COVID-19 diagnosis was made either by reverse transcription-polymerase chain reaction (RT-PCR) assay or rapid antigen test (RAT). The notification for SARS-CoV-2 infection, along with the method of diagnosis and death, was recorded in the Notifiable Conditions Information Management System (NCIMS).
The researchers then examined two outcomes including infection with SARS-CoV-2 based on the NCIMS notification, as well as SARS-CoV-2-related hospitalization or death.
The average age of the participants was 59 years, with 51.3% of the participants being female. Moreover, 75.6% of the study participants were above the median socioeconomic index of Australia, whereas 11% of study participants reported at least one comorbidity.
Individuals who received three vaccine doses were more likely to be older than those who received two doses, have a comorbidity, have a higher socioeconomic status, and were mostly women.
Taken together, over 52% of individuals who received two vaccine doses received the Pfizer-BioNTech BNT162b2 vaccine, whereas 46.8% received the AstraZeneca ChAdOx1 vaccine. Furthermore, 85.4% of individuals who were administered a third booster vaccine received the BNT162b2 vaccine and 13.7 % received the Moderna mRNA-1273 vaccine.
The risk of infection increased three to six months, as well as after six months, following dose two; however, the risk of infection after dose three was moderately low. The rVE against infection waned after three months for two-dose recipients, while it was preserved for six months in individuals who received three vaccine doses.
The rVE of a third vaccine dose was better as compared to two doses against severe disease, along with hospitalization and death rates during the first eight to 89 days.
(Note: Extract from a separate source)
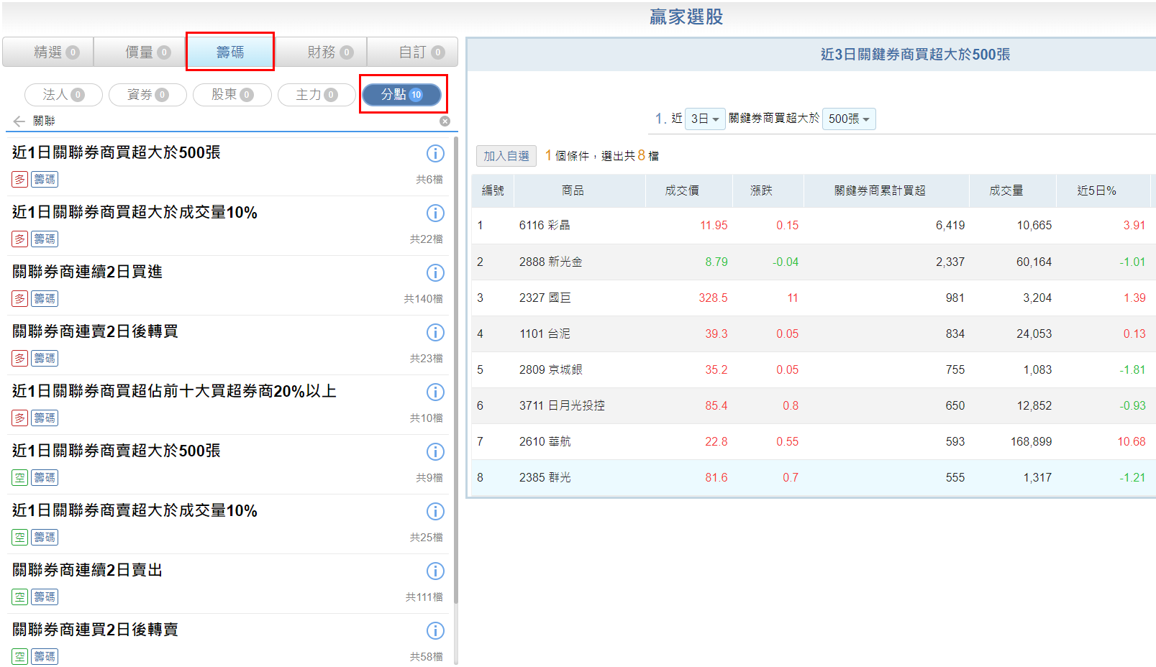Sort by 關鍵券商累計買超 column header
The image size is (1156, 667).
[x=879, y=190]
Moreover, the rVE of dose three against dose two in regards to deaths and hospitalizations was lower for individuals who were between 40 to 64 years of age as compared to individuals who were 65 years or older, as well as those with comorbidities.
No difference in vaccine effectiveness was observed among individuals who were between 50 to 69 years of age and received either BNT162b2 or ChAdOx1 vaccine as their primary vaccination course.
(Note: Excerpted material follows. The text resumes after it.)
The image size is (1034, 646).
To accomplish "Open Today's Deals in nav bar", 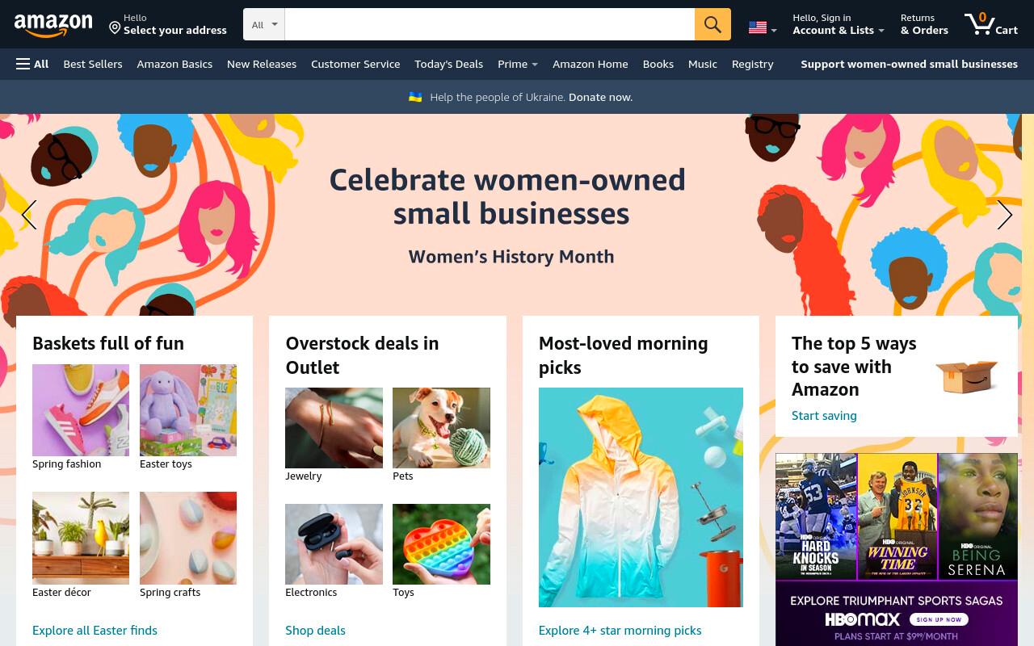I will click(x=448, y=64).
The adjusted hazard ratio (aHR) for infection and severe disease was lower for individuals who had a previous infection, along with those who received two vaccine doses, as compared to infection naive individuals who received two vaccine doses.
The current study demonstrated that the protection conferred by vaccines wanes several months after receiving a second dose; however, it can be restored by a third booster dose during the Omicron period. A third vaccine dose could also prevent severe disease, hospitalizations, and deaths due to COVID-19.
Individuals previously infected with the SARS-CoV-2 Delta variant who had also received two vaccine doses were better protected against the Omicron variant as compared to uninfected and vaccinated individuals. Further analysis of vaccine effectiveness is needed to account for the different characteristics of each population, evolving immunity due to infection with different SARS-CoV-2 variants, and different vaccine doses.
The current study appears to be biased towards those who are more likely to seek medical care and be vaccinated. A second limitation of the current study is that the confirmation of severe disease using hospitalizations can be biased if the disease is contracted due to hospitalization for some other conditions.
Preprints with The Lancet / SSRN First Look publishes preliminary scientific reports that are not peer-reviewed and, therefore, should not be regarded as conclusive, guide clinical practice/health-related behavior, or treated as established information.
- Liu, B., Gidding, H., Stepien, S., et al. (2022). Relative effectiveness of COVID-19 vaccination with 3 compared to 2 doses against SARSCoV-2 B.1.1.529 (Omicron) among an Australian population with low prior rates of SARSCoV-2 infection. The Lancet. doi:10.2139/ssrn.4142075.